Required tasks:
• A. Do the following statements agree with the passage on China's AI talent shortage? For each, answer yes or no and quote the deciding words of the passage: (i) As of June 2017, the US had more AI startups than China. (ii) Most Chinese AI experts were born in the 1990s. (iii) Small- and medium-sized businesses find it easy to recruit AI talent.
• B. Proceed with the passage on China's AI talent shortage, picking up right after its last sentence.

Passage to read:
"""

Despite the government’s strategic plan on artificial intelligence (AI), China will be short of AI experts in the future, according to a report written by tech giant Tencent.
According to the 2017 Global AI Talent White Paper released by Tencent in December 2017, the number of AI experts in the world is about 200,000, and most of them are working in startups or technology conglomerates. There are about 78,700 AI employees in the US, but only 39,200 in China.
Measuring AI startups worldwide, as of June 2017, there were 2,617 companies worldwide. Some 1,078 of them are based in the US, and only 592 in China. The other companies are in the UK, Israel, Canada and other countries.
Growth in demand
Competition in the AI sector is manifested in the struggle to attract talent. Most Chinese AI experts were born in the 1980s and are based in big cities such Beijing, Shanghai, Shenzhen, Hangzhou and Guangzhou.
China has demand for more than 1 million AI experts, but the number of qualified people is far smaller. Small- and medium-sized businesses have difficulty in recruiting AI talent.

"""

[Stored data]

"""

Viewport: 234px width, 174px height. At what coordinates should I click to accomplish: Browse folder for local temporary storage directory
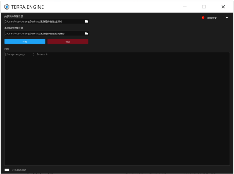click(x=87, y=34)
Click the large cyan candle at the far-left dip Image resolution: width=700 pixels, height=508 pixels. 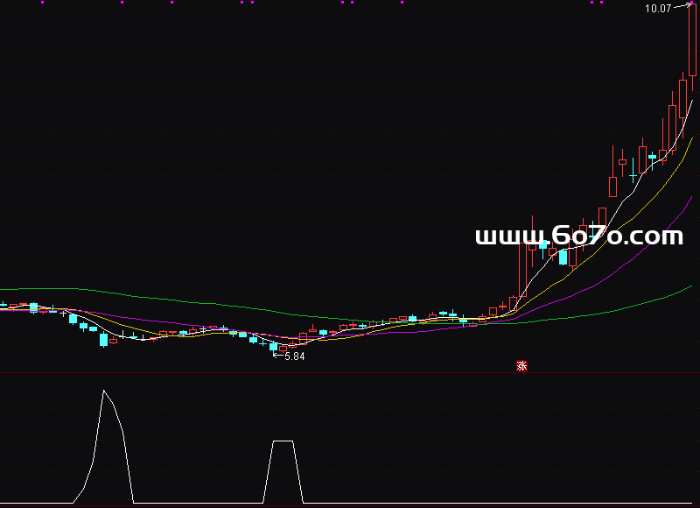(103, 340)
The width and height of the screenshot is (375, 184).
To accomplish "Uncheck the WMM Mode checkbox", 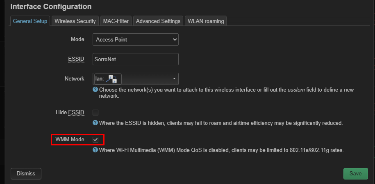I will pos(95,140).
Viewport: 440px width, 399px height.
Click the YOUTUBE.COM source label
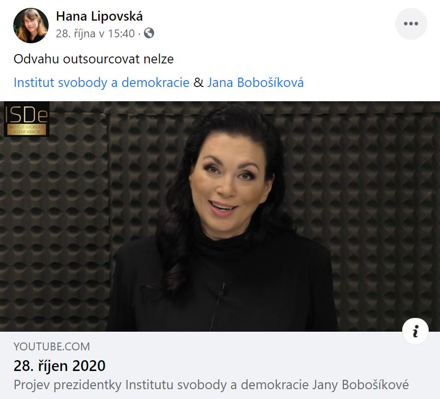[x=52, y=346]
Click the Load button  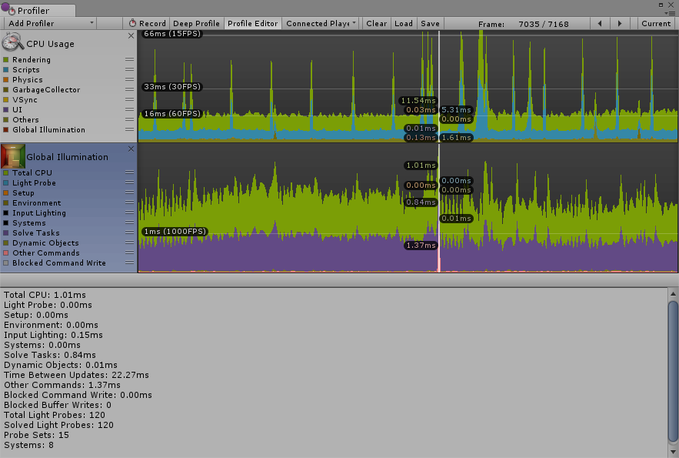coord(404,24)
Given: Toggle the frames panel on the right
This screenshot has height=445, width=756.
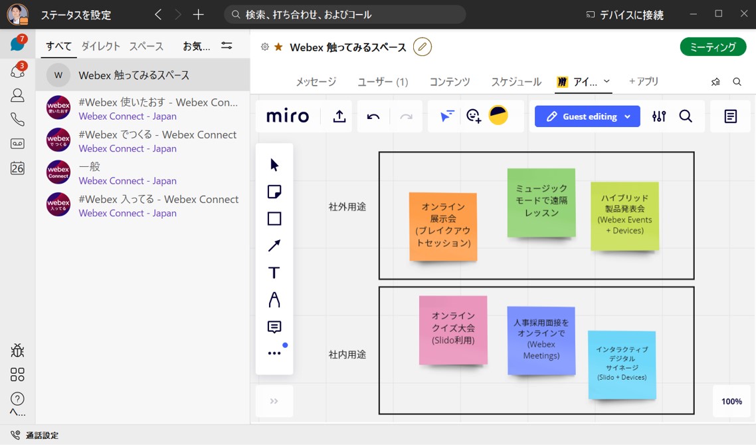Looking at the screenshot, I should (x=730, y=116).
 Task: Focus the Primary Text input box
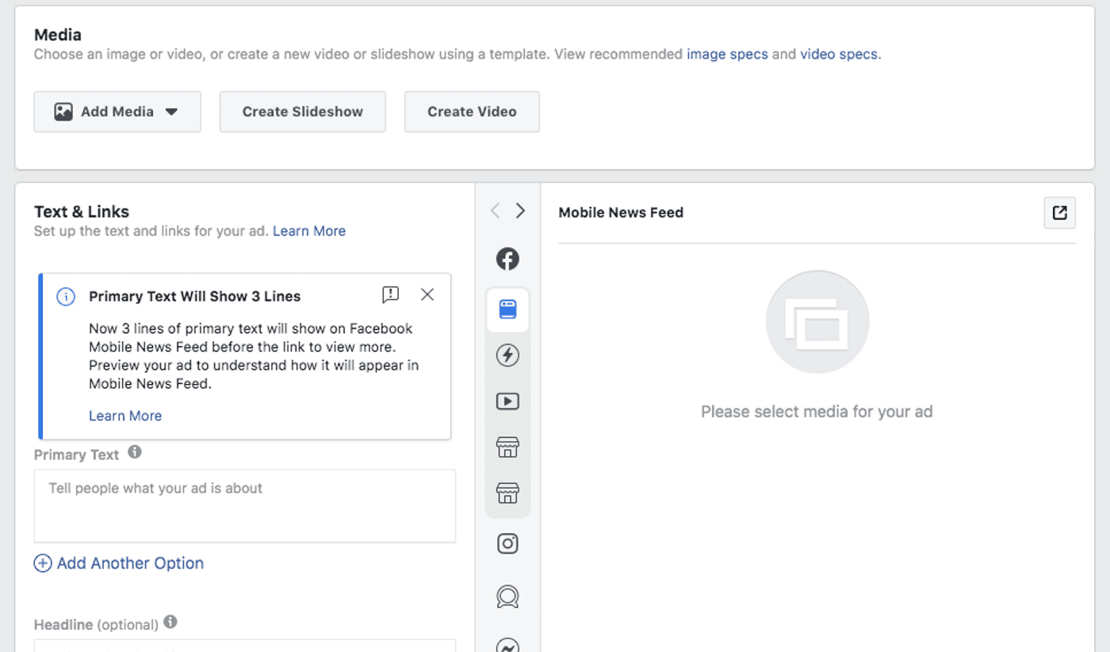(244, 505)
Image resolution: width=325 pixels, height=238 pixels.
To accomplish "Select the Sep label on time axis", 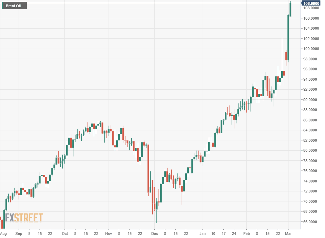I will coord(18,233).
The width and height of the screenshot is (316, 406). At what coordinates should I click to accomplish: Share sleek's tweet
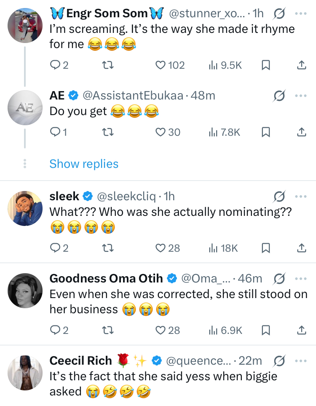pos(301,248)
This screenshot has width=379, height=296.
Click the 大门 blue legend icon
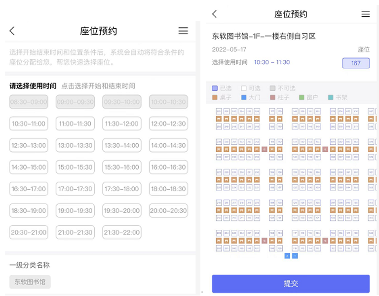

"""

Answer list:
• A.
(i) Yes: "Some 1,078 of them are based in the US, and only 592 in China."
(ii) No: "Most Chinese AI experts were born in the 1980s"
(iii) No: "Small- and medium-sized businesses have difficulty in recruiting AI talent."

• B.
Overseas students have become an important source of expertise for domestic companies. Some 60 percent of AI experts are from the US and the UK, the Tencent report noted.
While Chinese researchers speak English and have gained access to the Western world of research, the English-speaking community is cut off from Chinese research due to the language barrier, according to the Global AI Talent Pool Report jointly conducted by ElementAI and LinkedIn.
The report looks into the scope and breadth of the worldwide AI talent pool.
Besides language barrier, this report also notes a weakness in AI education in China, saying that many AI workers have transferred from other fields such as electrical engineering and computer science.
Yu Fenghui, a finance commentator based in Zhengzhou, capital of Central China's Henan Province, believes that the US is positioned as the leader in AI sector, with strong research and development capability and capital investment.
Claude Liu, a doctoral research fellow at the University of Manchester in the UK and former industry expert at Accenture and IBM, told the People’s Daily on Tuesday that the long-term future for training AI talent in China is promising. One cause for optimism, he said, is the quantity of academic articles in AI.
China publishes more articles than the entire EU and also the US. From this perspective, China’s AI academic power is equivalent to or no less than that in the US. This research will help fuel future talent, Liu said.
Liu also said China has many advantages in big data, which is the foundation of AI. Liu stressed that he is optimistic about the future of AI in China over the long term.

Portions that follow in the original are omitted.